Seven decades after Reinhold Hanning served as a guard in the Auschwitz death camp, the 94-year-old did what few before him have done: he apologised.
Hanning has been on trial since February in the western German city of Detmold, charged with 170,000 counts of accessory to murder because his wartime service ensured the smooth functioning of the death factory in Nazi-occupied Poland.
On day 13 of his trial, his defence lawyer read out a 20-page statement explaining how the young soldier came to serve in Auschwitz. Then the wheelchair-bound 94-year-old took a piece of paper from his jacket pocket and spoke.
“I regret deeply being a member of a criminal organisation that was responsible for the deaths of many innocent people, the destruction of countless families, for horror, torture and suffering of victims and their victims,” he said.

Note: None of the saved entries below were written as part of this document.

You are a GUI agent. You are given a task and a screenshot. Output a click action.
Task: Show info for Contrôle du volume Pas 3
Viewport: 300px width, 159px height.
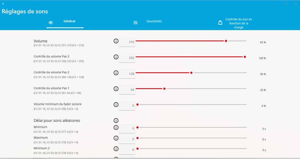[116, 57]
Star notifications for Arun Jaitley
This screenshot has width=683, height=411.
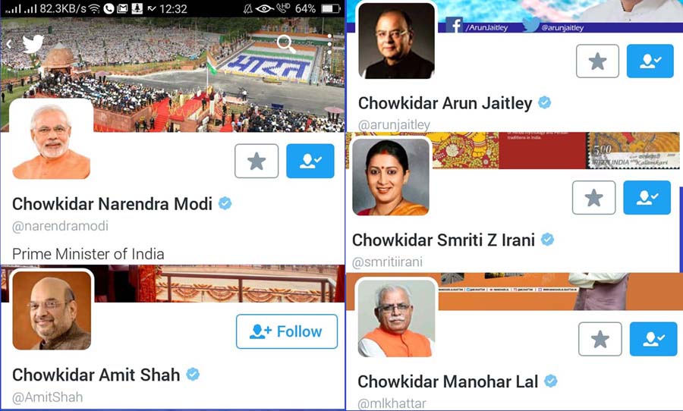pyautogui.click(x=597, y=61)
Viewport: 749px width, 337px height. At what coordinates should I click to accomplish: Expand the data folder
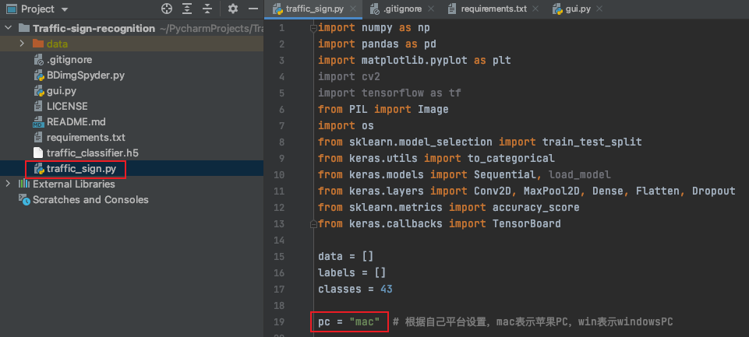click(23, 44)
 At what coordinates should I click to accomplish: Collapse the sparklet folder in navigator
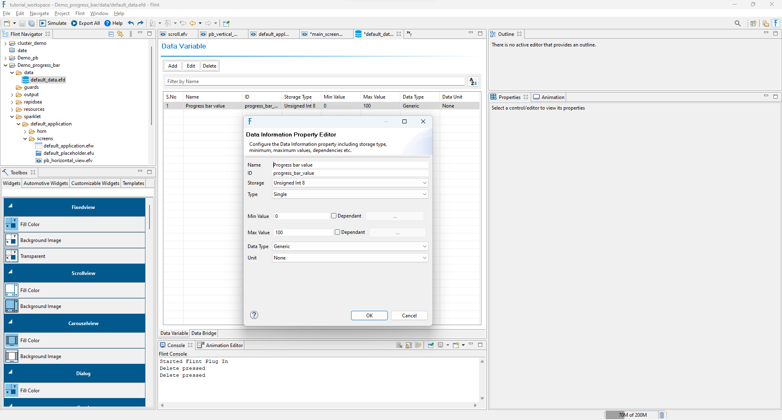tap(12, 117)
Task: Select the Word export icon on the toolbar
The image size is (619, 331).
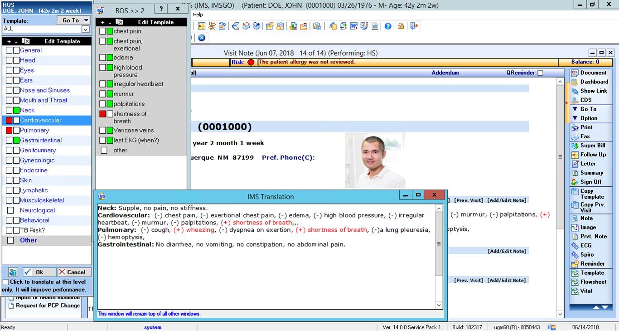Action: pyautogui.click(x=354, y=26)
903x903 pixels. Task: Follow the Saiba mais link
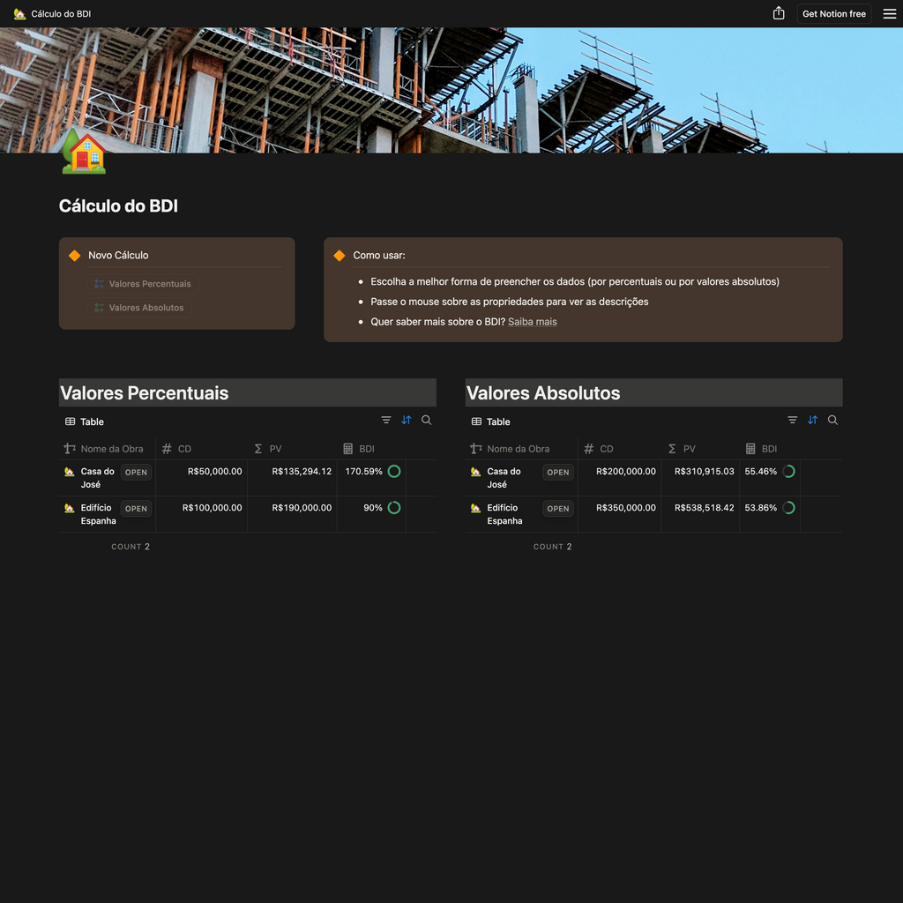[532, 322]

“I am ashamed that I allowed injustice to happen and did nothing to stop it. I apologise for my behaviour. I am desperately sorry.”
Hanning joined the Hitler Youth with his classmates in 1935, aged 13. In 1940, aged 18, he volunteered for the Waffen SS at the urging of his stepmother and, after service in France and Serbia, was injured by a grenade in Kiev in 1941.
He was reassigned to Auschwitz, which he thought at first was a camp for French prisoners of war. There his duties at first involved registering troops and prisoner work groups who left the camp each morning.
“But someone, like me, who was there for a long time eventually one learned what was going on,” said Hanning in a longer statement, read out by his defence lawyer.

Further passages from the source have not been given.